Can also use glue syntax with :=
to name the resulting variables after the quoted argument variable (embraced by single curly brackets {}
).
group_count_min_max <- function(df, group_var, summ_var) {
df %>%
dplyr::group_by(.data[[group_var]]) %>%
dplyr::summarise("n_{summ_var}" := n(),
"min_{summ_var}" := min(.data[[summ_var]]),
"max_{summ_var}" := max(.data[[summ_var]]))
}
mtcars %>%
group_count_min_max(group_var = "cyl", summ_var = "mpg")
# A tibble: 3 x 4
cyl n_mpg min_mpg max_mpg
<dbl> <int> <dbl> <dbl>
1 4 11 21.4 33.9
2 6 7 17.8 21.4
3 8 14 10.4 19.2
Applies to:
select()
across()
rename()
relocate()
pull()
Can easily choose variables based on their position, name or type.
e.g. starts_with("x")
or is.numeric()
Similar to data masking, you can use embracing with double curly brackets {{}}
.
drop_rename_iris <- function(data, drop_var, chosen_var) {
data %>%
dplyr::select(-{{drop_var}}) %>%
dplyr::rename(var_of_interest = {{chosen_var}})
}
iris %>%
drop_rename_iris(drop_var = Sepal.Length,
chosen_var = Species) %>%
head()
Sepal.Width Petal.Length Petal.Width var_of_interest
1 3.5 1.4 0.2 setosa
2 3.0 1.4 0.2 setosa
3 3.2 1.3 0.2 setosa
4 3.1 1.5 0.2 setosa
5 3.6 1.4 0.2 setosa
6 3.9 1.7 0.4 setosa
Similar to data masking, can use indirect selection from .data
using [[]]
.
drop_rename_iris <- function(data, drop_var, chosen_var) {
data %>%
dplyr::select(-.data[[drop_var]]) %>%
dplyr::rename(var_of_interest = .data[[chosen_var]])
}
iris %>%
drop_rename_iris(drop_var = "Sepal.Length",
chosen_var = "Species") %>%
head()
Sepal.Width Petal.Length Petal.Width var_of_interest
1 3.5 1.4 0.2 setosa
2 3.0 1.4 0.2 setosa
3 3.2 1.3 0.2 setosa
4 3.1 1.5 0.2 setosa
5 3.6 1.4 0.2 setosa
6 3.9 1.7 0.4 setosa
# As seen in the warning above, it appears that .data[[var]]

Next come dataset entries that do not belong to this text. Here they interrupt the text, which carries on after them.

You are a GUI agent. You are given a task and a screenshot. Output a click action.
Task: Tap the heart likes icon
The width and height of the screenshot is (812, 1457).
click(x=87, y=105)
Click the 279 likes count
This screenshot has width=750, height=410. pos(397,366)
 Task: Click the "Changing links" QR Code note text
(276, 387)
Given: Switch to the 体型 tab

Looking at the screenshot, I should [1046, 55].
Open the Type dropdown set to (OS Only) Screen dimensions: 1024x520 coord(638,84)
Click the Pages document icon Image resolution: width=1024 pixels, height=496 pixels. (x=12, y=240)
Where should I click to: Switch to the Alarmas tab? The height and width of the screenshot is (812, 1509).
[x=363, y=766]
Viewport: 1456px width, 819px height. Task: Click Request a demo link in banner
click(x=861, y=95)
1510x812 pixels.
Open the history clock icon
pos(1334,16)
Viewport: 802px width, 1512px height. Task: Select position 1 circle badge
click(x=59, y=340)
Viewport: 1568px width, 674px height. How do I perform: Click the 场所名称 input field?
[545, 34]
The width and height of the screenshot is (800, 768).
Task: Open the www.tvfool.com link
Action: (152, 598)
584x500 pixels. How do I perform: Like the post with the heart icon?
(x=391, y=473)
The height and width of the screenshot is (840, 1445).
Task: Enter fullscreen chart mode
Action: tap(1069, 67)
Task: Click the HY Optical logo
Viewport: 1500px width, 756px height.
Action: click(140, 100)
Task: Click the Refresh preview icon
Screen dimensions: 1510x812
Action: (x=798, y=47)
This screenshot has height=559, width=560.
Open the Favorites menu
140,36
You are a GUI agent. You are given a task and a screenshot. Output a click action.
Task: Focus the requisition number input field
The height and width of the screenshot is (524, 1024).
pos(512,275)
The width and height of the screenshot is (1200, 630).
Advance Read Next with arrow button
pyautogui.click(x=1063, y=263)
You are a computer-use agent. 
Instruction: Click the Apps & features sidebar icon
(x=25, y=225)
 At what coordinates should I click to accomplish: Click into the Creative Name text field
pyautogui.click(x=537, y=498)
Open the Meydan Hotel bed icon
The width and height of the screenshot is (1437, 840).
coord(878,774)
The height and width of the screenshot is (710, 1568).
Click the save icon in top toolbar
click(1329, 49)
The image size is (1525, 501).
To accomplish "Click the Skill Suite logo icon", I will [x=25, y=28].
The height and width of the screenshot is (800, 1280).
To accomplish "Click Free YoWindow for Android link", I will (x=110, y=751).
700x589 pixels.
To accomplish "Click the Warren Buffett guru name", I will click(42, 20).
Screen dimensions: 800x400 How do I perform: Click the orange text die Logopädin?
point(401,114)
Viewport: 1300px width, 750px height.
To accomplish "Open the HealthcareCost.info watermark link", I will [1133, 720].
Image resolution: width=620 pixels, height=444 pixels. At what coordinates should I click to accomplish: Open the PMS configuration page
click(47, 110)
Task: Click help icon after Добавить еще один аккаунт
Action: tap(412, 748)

# has now been depreciated
drop_rename_iris <- function(data, drop_var, chosen_var) {
data %>%
dplyr::select(-all_of(drop_var)) %>%
dplyr::rename(var_of_interest = .data[[chosen_var]])
}
iris %>%
drop_rename_iris(drop_var = "Sepal.Length",
chosen_var = "Species") %>%
head()
Sepal.Width Petal.Length Petal.Width var_of_interest
1 3.5 1.4 0.2 setosa
2 3.0 1.4 0.2 setosa
3 3.2 1.3 0.2 setosa
4 3.1 1.5 0.2 setosa
5 3.6 1.4 0.2 setosa
6 3.9 1.7 0.4 setosa
## More advanced example
df <- data.frame(index_partial = sample(0:1, size = 100, replace = TRUE),
index_all = sample(0:1, size = 100, replace = TRUE),
days_partial = sample(x = 0:100, size = 100),
days_all = sample(x = 0:100, size = 100))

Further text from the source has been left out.